Development and Implementation of the Screening Tool
The initial screening tool consisted of 12 yes/no questions, developed with input from SICU and palliative care professionals. Through iterative refinement using the Plan-Do-Study-Act (PDSA) method, the tool was condensed to three key questions:
-
Team Member Concern: Does any team member (nurse, physician, pharmacist, etc.) express concern that the patient may need palliative care?
-
Mortality Expectation: Does the ICU or surgical team answer “no” to the question: “Would you be surprised if this patient died?”
-
Comorbidity Burden: Does the patient have irreversible, progressive, or untreatable comorbidities that severely impair function?

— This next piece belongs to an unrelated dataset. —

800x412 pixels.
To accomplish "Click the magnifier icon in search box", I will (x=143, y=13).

A “yes” answer to any of these questions indicates a potential need for palliative care consultation or a goals of care discussion. This efficient process allows for rapid screening of all SICU patients, taking approximately 30 seconds for the entire unit.

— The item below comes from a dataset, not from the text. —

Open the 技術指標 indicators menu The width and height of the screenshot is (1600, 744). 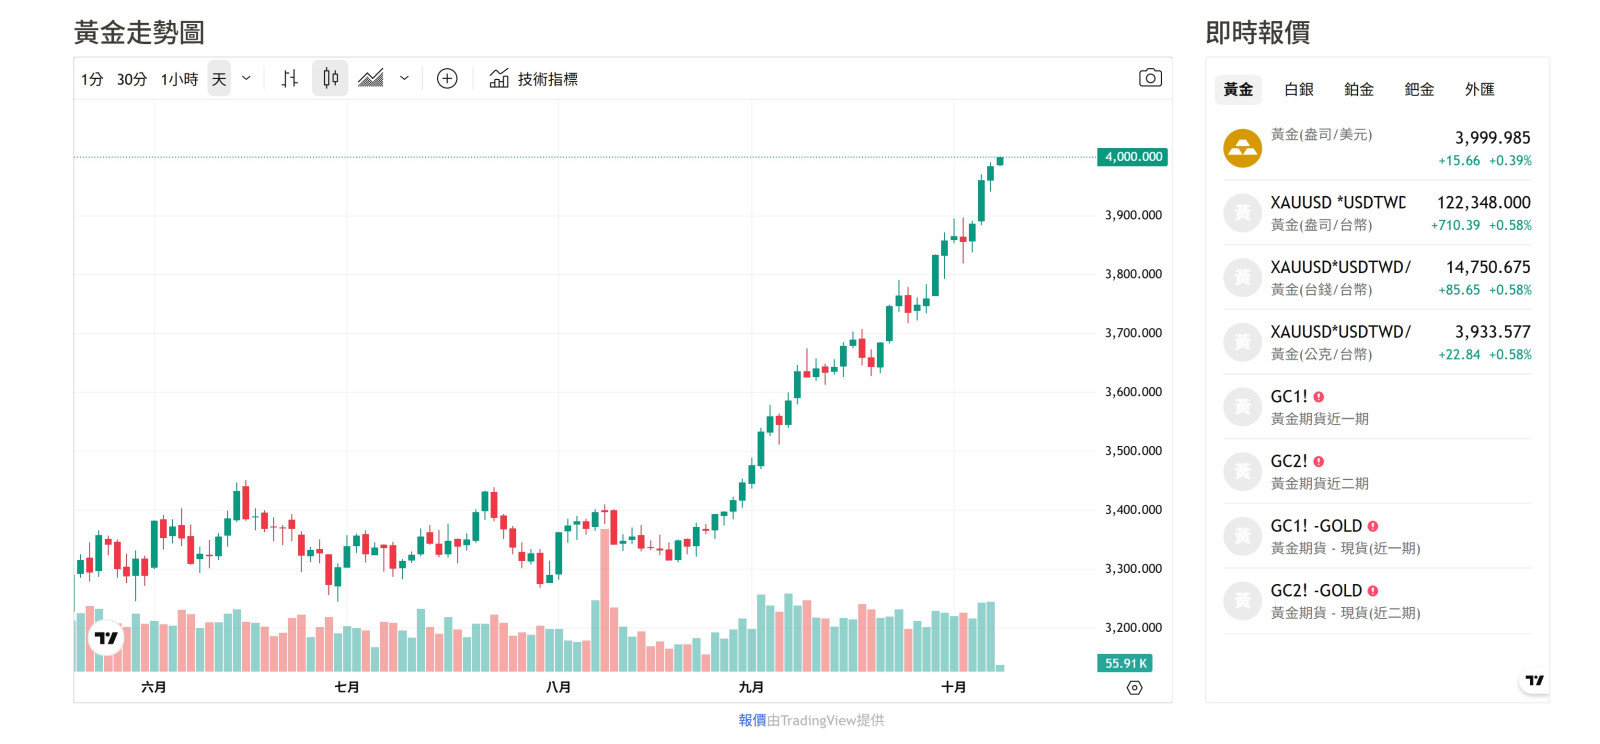(x=534, y=79)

Positive Results and Future Directions
In a study of 282 SICU patients, the screening tool successfully identified 22 individuals who ultimately received palliative care referrals. Notably, the tool did not increase the workload on the palliative care team. Lead author Dr. Victoria Herdman, MD, emphasized the tool’s potential to facilitate earlier intervention. “Physicians and nurses often recognize the need for palliative care early on, but initiating those conversations can be difficult. This tool provides a framework for easier and more timely discussions,” she stated.
Future research will focus on expanding the tool’s implementation across other ICU populations within UNC Health and exploring its potential use in electronic medical record systems. The research team also plans to analyze patient demographics to ensure equitable access to palliative care consultations. Ultimately, this innovative screening tool has the potential to transform palliative care delivery in the ICU, ensuring that patients and their families receive timely support and guidance during challenging times. Changing the perception of palliative care among surgeons is crucial. Dr. Reid notes that many surgeons mistakenly equate palliative care with “giving up,” when in reality, it’s about aligning treatment with patient wishes.